A Argentina tem sido excluída do mercado desde seu terceiro default neste século durante a pandemia, e recuperar o acesso a investidores de dívida no início de 2026 tem sido um objetivo chave para o Presidente Javier Milei desde que assumiu o cargo em 2023.
Isso proporcionaria ao país um fluxo de dólares para pagar aproximadamente US$ 4,5 bilhões em dívidas externas com vencimento em janeiro de 2026 e uma quantia semelhante com vencimento em julho, bem como para reabastecer suas esgotadas reservas de moeda estrangeira; além da emissão principal de títulos, o governo está considerando uma recompra estilo repo de até US$ 5 bilhões e uma troca de dívida vinculada à educação, juntamente com uma oferta de pagamento em dinheiro aos detentores para facilitar a reestruturação.

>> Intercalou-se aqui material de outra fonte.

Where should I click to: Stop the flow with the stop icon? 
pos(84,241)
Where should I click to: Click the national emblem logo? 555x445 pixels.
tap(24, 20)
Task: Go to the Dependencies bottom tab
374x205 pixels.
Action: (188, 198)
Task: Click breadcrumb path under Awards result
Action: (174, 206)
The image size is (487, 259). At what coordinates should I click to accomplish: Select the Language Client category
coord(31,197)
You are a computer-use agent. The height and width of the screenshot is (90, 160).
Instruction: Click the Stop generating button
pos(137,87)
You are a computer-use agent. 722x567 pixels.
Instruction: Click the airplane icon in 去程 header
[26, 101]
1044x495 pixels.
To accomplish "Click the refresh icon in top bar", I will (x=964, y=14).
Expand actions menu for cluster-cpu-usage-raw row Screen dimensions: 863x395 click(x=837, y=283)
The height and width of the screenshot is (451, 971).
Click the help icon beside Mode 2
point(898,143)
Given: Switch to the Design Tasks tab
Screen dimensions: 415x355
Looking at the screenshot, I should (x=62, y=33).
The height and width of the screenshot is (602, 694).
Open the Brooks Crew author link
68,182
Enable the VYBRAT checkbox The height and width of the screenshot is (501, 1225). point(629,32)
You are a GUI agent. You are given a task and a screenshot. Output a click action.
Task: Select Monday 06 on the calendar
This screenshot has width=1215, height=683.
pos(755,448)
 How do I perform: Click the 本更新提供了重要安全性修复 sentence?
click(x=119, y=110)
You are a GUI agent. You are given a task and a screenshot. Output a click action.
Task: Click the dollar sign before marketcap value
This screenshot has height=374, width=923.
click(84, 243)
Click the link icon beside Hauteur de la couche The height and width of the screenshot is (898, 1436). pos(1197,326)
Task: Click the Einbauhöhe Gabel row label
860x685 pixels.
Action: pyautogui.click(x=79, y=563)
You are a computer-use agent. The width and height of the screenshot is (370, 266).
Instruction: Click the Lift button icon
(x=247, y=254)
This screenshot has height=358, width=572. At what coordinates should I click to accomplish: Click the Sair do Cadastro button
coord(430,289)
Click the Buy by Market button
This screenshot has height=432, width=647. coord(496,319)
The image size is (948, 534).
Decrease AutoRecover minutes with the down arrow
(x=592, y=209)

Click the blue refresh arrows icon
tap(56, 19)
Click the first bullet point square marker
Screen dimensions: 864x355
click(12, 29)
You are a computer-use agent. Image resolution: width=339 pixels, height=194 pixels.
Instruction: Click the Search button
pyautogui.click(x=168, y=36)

O plano também contempla o uso de títulos de importadores como garantia para cobrir os vencimentos de janeiro de 2026 e traçar um roteiro para acumular reservas de moeda estrangeira, lembrando a última emissão soberana internacional em 2018; desde as eleições de 26 de outubro, empresas e províncias venderam coletivamente mais de US$ 4 bilhões em títulos em dólar, e novas emissões são antecipadas, incluindo a Vista Energy planejando aproveitar os mercados, e a província de Santa Fé realizando reuniões com investidores em preparação para uma venda de dívida planejada.